─── Source data ───

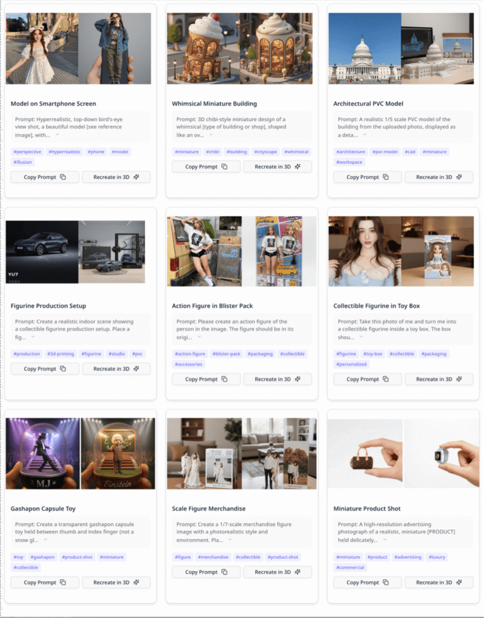The height and width of the screenshot is (618, 484).
Task: Select the #3d-printing tag
Action: pos(62,354)
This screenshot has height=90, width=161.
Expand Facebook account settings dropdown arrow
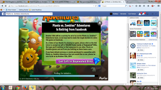pyautogui.click(x=156, y=14)
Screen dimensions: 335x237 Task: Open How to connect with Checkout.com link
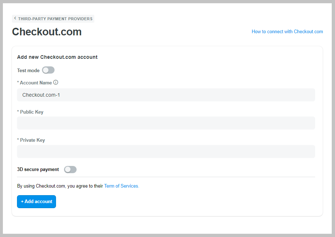click(287, 32)
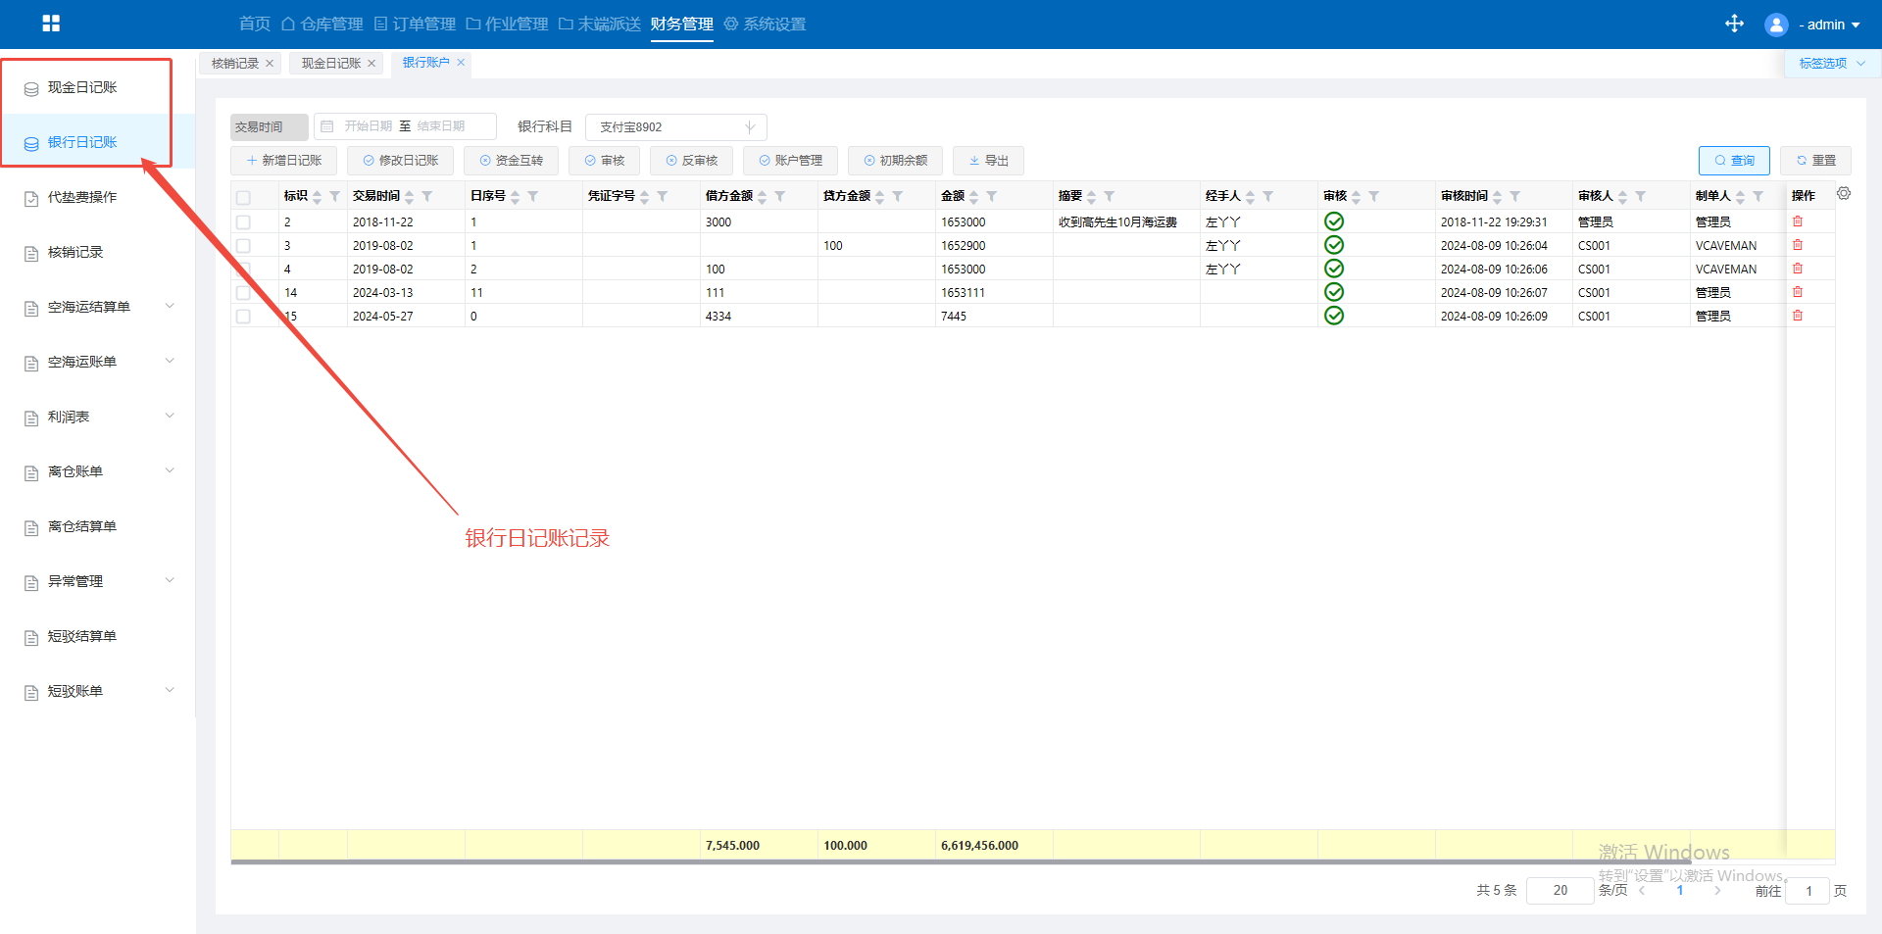Screen dimensions: 1882x934
Task: Click the admin user avatar icon
Action: pos(1776,25)
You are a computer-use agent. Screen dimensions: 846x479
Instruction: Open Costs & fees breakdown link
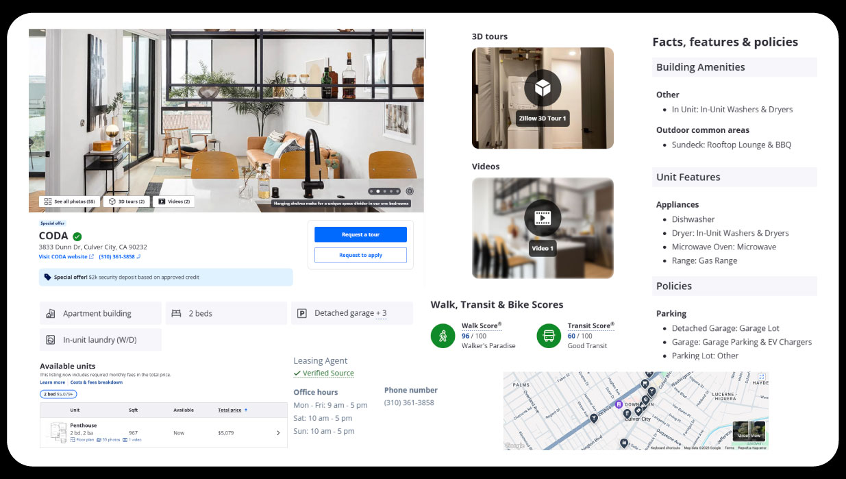97,382
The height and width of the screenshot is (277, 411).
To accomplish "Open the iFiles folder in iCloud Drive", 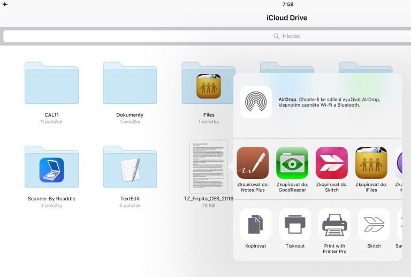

───

#### [Brief]
Take the line that contains "You are a computer-use" and every line after it down to the last line of the entries above, and output them exactly, with nothing else and no pictures.

#### [Task result]
You are a computer-use agent. Screen dimensions: 846x479
Instruction: Open Costs & fees breakdown link
97,382
The height and width of the screenshot is (277, 411).
To accomplish "Open the iFiles folder in iCloud Drive", 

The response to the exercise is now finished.